In Thüringen hat das Wahlvolk die Politiker vorgeführt. Die Botschaft ist eindeutig: Nehmt unsere Sorgen ernst, werdet Euch in Sachfragen einig und hört auf mit albernen Schaugefechten. Eine Regierung brauchen wir nicht. Anstelle von Hass, Hetze, Vorurteilen, Diffamierung und Dämonisierung wäre jetzt der respektvolle Umgang mit Andersdenkenden angesagt. Wer diese Botschaft nicht verstehen will, wird auch die nächste Wahl verlieren.

Ginge es nach dem Schweizer Konsensmodell, säße die AfD in Thüringen jetzt mit auf der Regierungsbank. Eine stabile Mehrheit aus PDS und AfD wäre sich in vielen Sachfragen einig, die programmatische Schnittmenge ist erstaunlich. Dabei wäre die Auflösung des Landesamtes für Verfassungsschutz nur der kleinste gemeinsame Nenner. Viel größer ist die Übereinstimmung in der Sozialpolitik: AfD und PDS könnten ihre Wählerschaft so richtig verwöhnen. Streit müsste es gar nicht geben, denn in Migrationsfragen hat eine Landesregierung ohnehin nicht viel zu melden.  Beide Parteien würden sich auch mühelos darauf verständigen, sozialpolitische Wohltaten durch höhere Staatsverschuldung zu finanzieren.

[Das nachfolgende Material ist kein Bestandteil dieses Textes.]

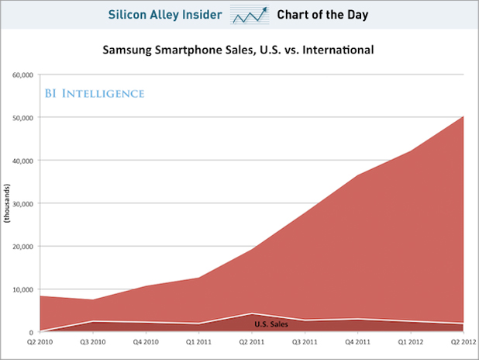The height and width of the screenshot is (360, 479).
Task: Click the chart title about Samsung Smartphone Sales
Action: tap(239, 50)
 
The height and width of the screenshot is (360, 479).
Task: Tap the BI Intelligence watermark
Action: tap(93, 93)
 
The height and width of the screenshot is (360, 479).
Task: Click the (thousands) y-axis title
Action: tap(8, 203)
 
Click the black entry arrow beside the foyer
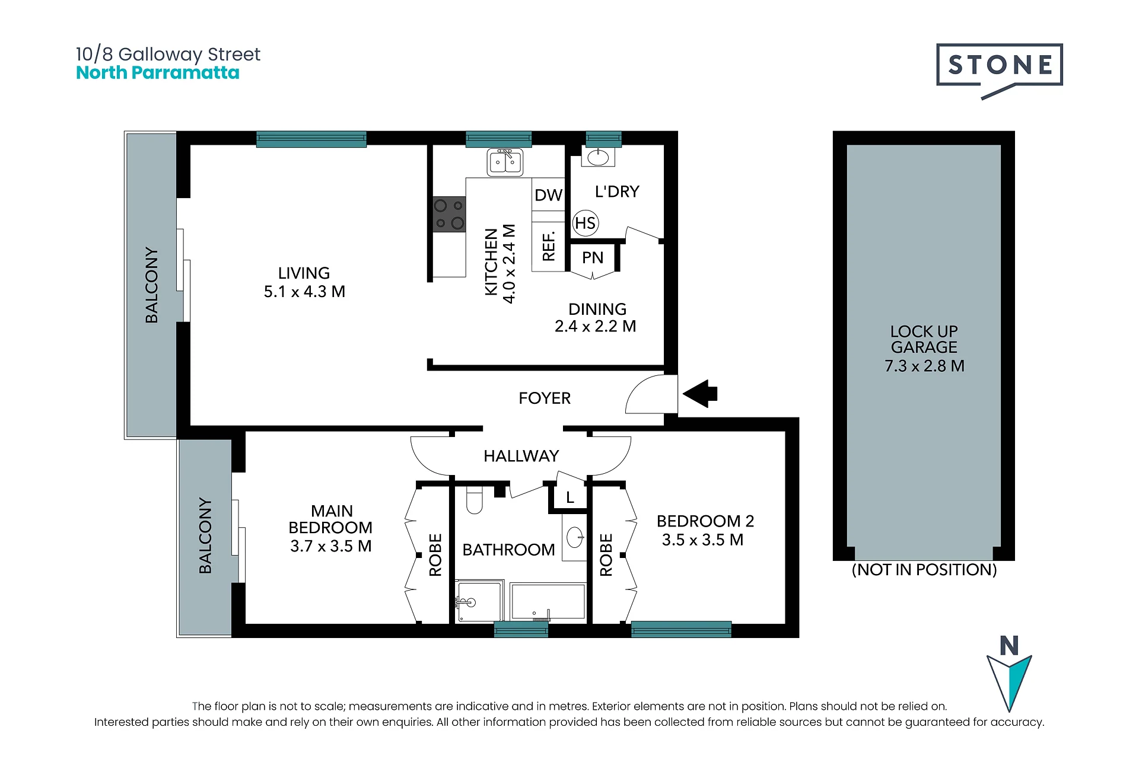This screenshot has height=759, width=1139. tap(700, 394)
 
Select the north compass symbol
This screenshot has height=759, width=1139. tap(1009, 673)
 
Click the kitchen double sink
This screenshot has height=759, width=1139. tap(505, 162)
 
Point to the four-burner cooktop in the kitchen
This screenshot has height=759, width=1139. tap(449, 214)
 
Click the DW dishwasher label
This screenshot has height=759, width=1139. tap(548, 195)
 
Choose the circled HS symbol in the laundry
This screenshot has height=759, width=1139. tap(586, 223)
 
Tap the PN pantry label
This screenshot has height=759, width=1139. tap(593, 257)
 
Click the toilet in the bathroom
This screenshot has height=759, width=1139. tap(475, 500)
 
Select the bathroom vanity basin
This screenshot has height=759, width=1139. tap(575, 538)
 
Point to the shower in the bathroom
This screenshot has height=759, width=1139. tap(479, 601)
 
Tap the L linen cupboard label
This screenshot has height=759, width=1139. tap(570, 498)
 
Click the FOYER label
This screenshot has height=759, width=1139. tap(545, 398)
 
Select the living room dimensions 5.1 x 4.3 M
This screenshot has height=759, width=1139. tap(304, 292)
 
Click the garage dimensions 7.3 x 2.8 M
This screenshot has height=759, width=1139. tap(924, 366)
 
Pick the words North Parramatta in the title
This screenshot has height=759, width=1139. tap(158, 73)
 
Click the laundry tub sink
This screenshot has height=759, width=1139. tap(598, 157)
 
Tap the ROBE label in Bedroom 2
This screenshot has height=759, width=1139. tap(606, 555)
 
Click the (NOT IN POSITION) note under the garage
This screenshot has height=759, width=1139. tap(924, 570)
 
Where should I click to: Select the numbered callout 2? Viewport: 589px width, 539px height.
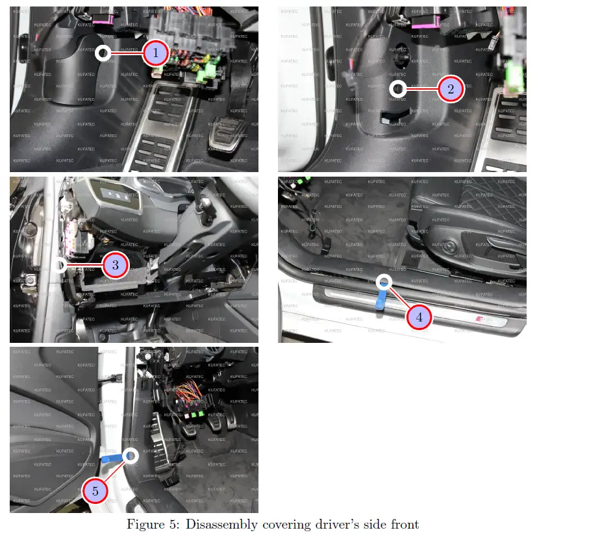tap(450, 89)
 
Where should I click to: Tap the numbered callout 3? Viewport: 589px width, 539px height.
tap(115, 265)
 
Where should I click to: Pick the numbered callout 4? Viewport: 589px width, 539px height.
tap(419, 317)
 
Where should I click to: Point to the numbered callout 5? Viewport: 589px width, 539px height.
tap(95, 491)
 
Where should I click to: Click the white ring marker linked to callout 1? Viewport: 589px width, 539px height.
tap(103, 53)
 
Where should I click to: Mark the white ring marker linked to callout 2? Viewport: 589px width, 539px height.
tap(398, 89)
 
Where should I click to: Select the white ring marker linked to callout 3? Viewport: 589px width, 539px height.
tap(60, 265)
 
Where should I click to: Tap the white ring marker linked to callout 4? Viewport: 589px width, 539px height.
tap(384, 282)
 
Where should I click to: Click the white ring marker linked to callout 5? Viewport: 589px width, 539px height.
tap(131, 456)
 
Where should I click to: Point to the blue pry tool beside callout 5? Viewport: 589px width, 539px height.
tap(113, 458)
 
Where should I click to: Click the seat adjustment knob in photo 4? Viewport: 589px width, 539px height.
tap(449, 246)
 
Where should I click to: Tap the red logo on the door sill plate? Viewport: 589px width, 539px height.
tap(480, 318)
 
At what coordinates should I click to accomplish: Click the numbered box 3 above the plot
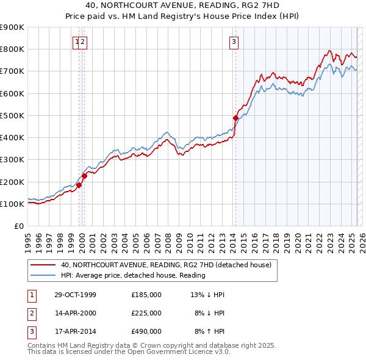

Das fällt den Wählern nicht auf und spielt angesichts der allgemeinen Überschuldung in Europa und der Welt auch keine Rolle mehr. Öffentliche Schulden werden vergesellschaftet, nach guter sozialistischer Manier haftet in Europa jeder für die Schulden des anderen. Vielleicht kann man den Wählern sogar weismachen, dass der Staat durch höhere Verschuldung bei Minuszinsen sogar Geld verdient? Es ist eigentlich egal, welche Partei man wählt. Wahlsieger sind immer Sozialisten von links oder von rechts.

Für die Landwirtschaft wäre eine Koalition aus PDS und AfD gar nicht schlecht. Beide Parteien würden den Ausverkauf landwirtschaftlicher Flächen an „Investoren“ erschweren und die regionale Landwirtschaft zu stärken versuchen.